Figure 5

Effect of MSC-secreted factors on HIV-1 reactivation from T-cells. We investigated whether MSCs can reactivate HIV-1 using two well-established T-cell line models, i.e. ACH2 and J-Lat (9.2). (A) Effect of exposure to ASC-CM or BMSC-CM on virus reactivation from ACH2 cells. As compared to unstimulated ACH2 cells (black bars) exposure to 50% CM from both ASCs (gray bars) and BMSCs (white bars) increased HIV-1 p24 production (pg/mL) at 3, 5 and 7-days. (B) Western immunoblot analysis of lysates from the ACH2 cells cocultured with ASCs was further confirmed HIV-1 activation, where increased expression of HIV-1 Nef protein was clearly evident.
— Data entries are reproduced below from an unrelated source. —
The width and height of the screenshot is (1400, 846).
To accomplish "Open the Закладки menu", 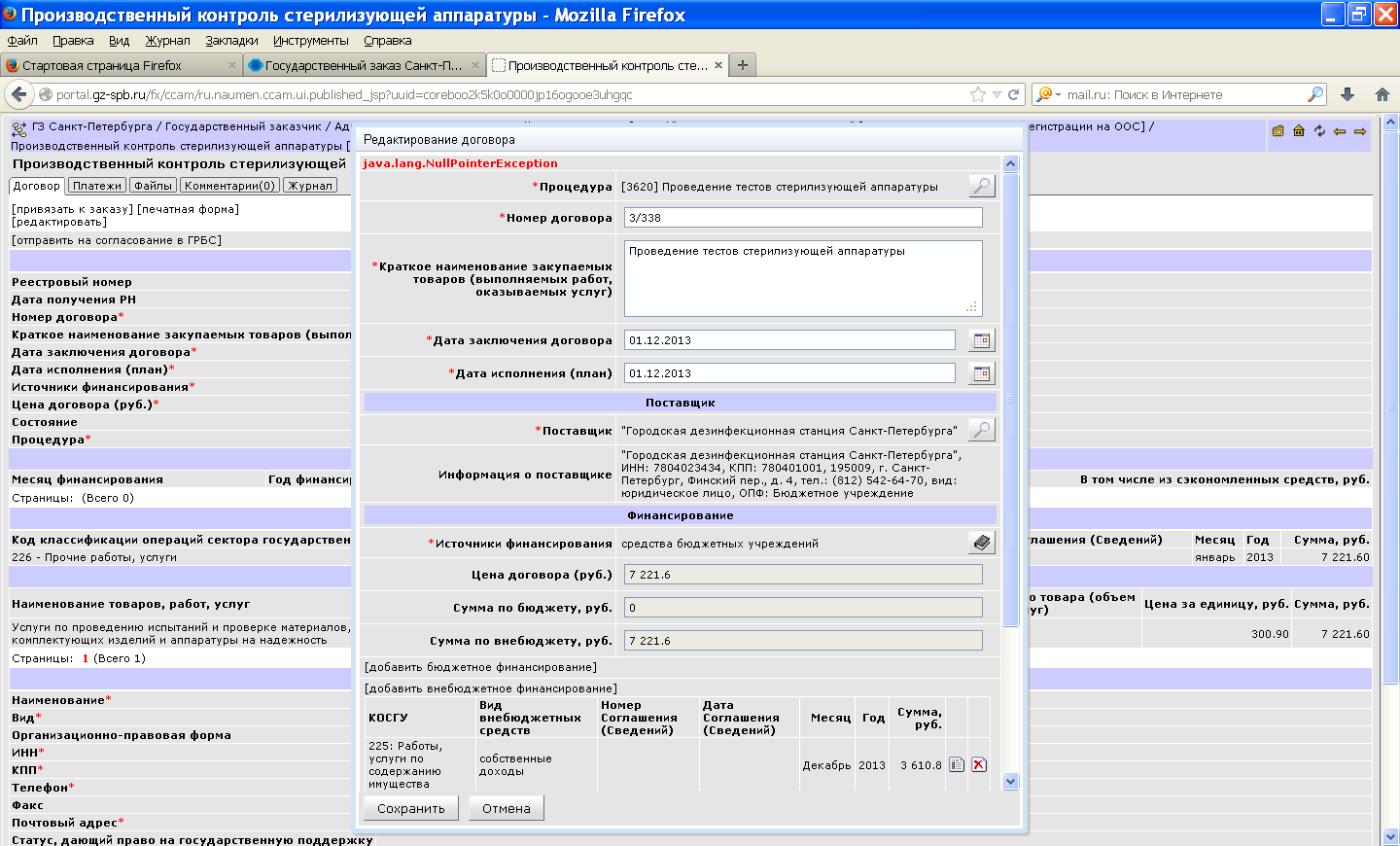I will [231, 40].
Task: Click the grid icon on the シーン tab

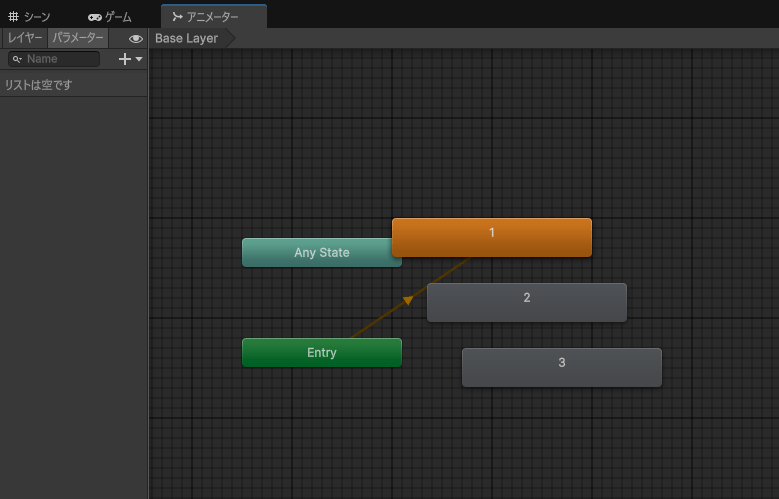Action: point(13,17)
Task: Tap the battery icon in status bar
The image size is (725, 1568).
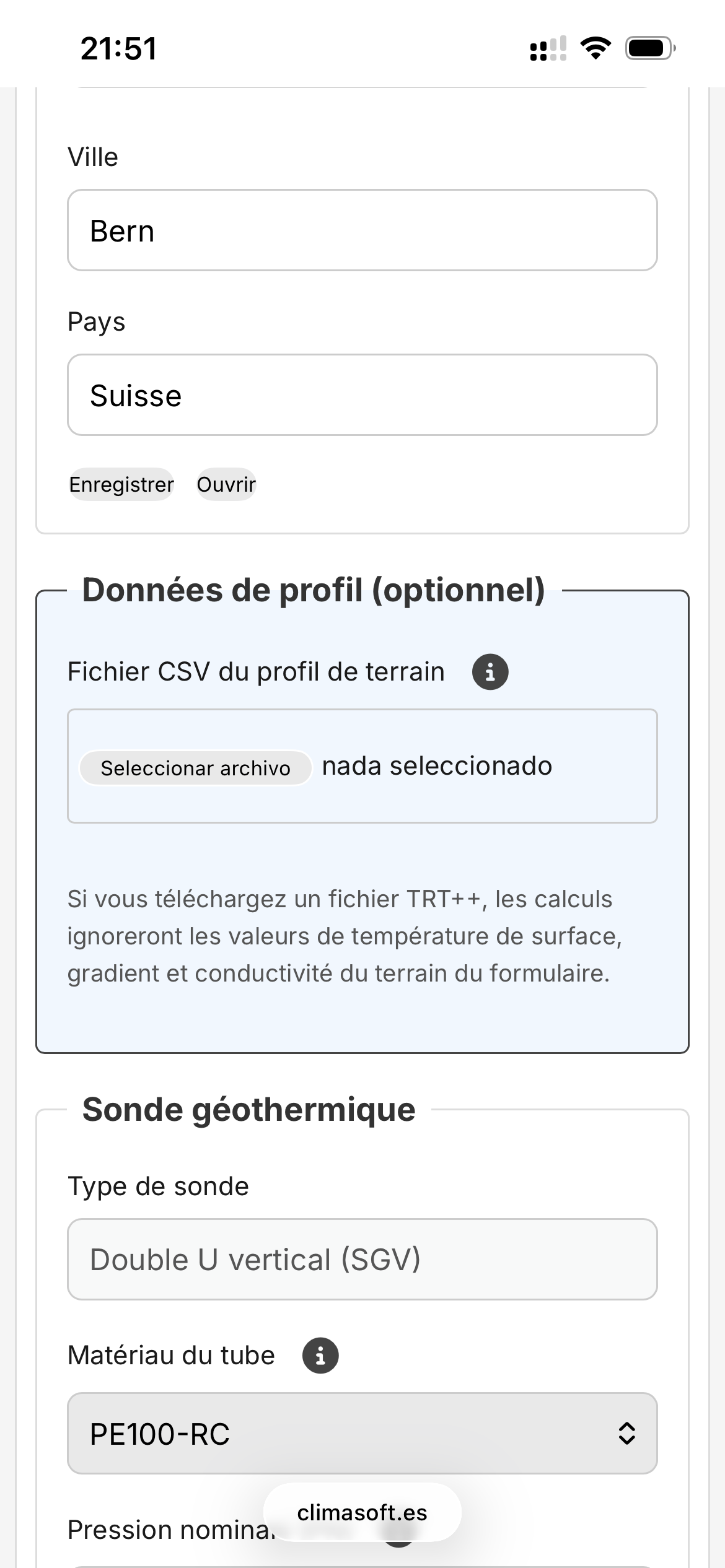Action: [650, 48]
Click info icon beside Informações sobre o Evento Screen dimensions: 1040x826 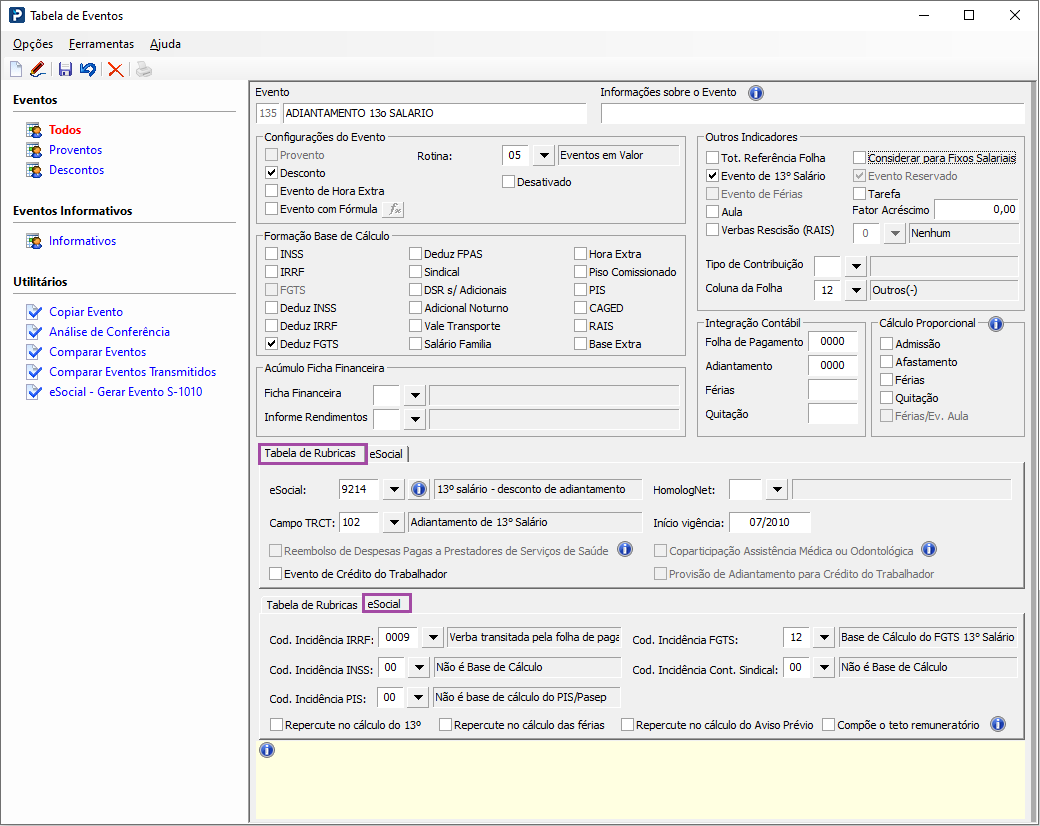tap(755, 93)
Relative band intensity (presented the numbers to the corresponding lanes) was compared by the Image-J software (version 1.50). (C) A representative image of ASCs cocultured with ACH2 cells. Following 7-days of coculture, unlike the ACH2 cultures alone (left) the cocultured ACH2 cells preferentially adhered to the underlying ASCs (right). (D) As compared to ACH2 cells alone, significantly higher HIV-1 p24 production was observed when ACH2 cells were cocultured with ASCs. (E) ASC-mediated latency reactivation was investigated using the J-Lat (9.2) cell line, which expresses GFP from an integrated HIV-1 provirus. In coculture experiments, the J-Lat (9.2) cells were found to directly interact with ASCs (right) as compared to themselves (left). (F) A representative image of GFP expression in J-Lat (9.2) cells, alone (left) or following ASC coculture (right). (G) Fold change in GFP-positive J-Lat (9.2) cells, in the absence or presence of ASCs. Error bars show ±SEM and significant changes are represented as P-values (*p < 0.01, **p < 0.001). The latency-reactivation potential of ASCs was corroborated using two established T-cell line models of HIV-1 latency.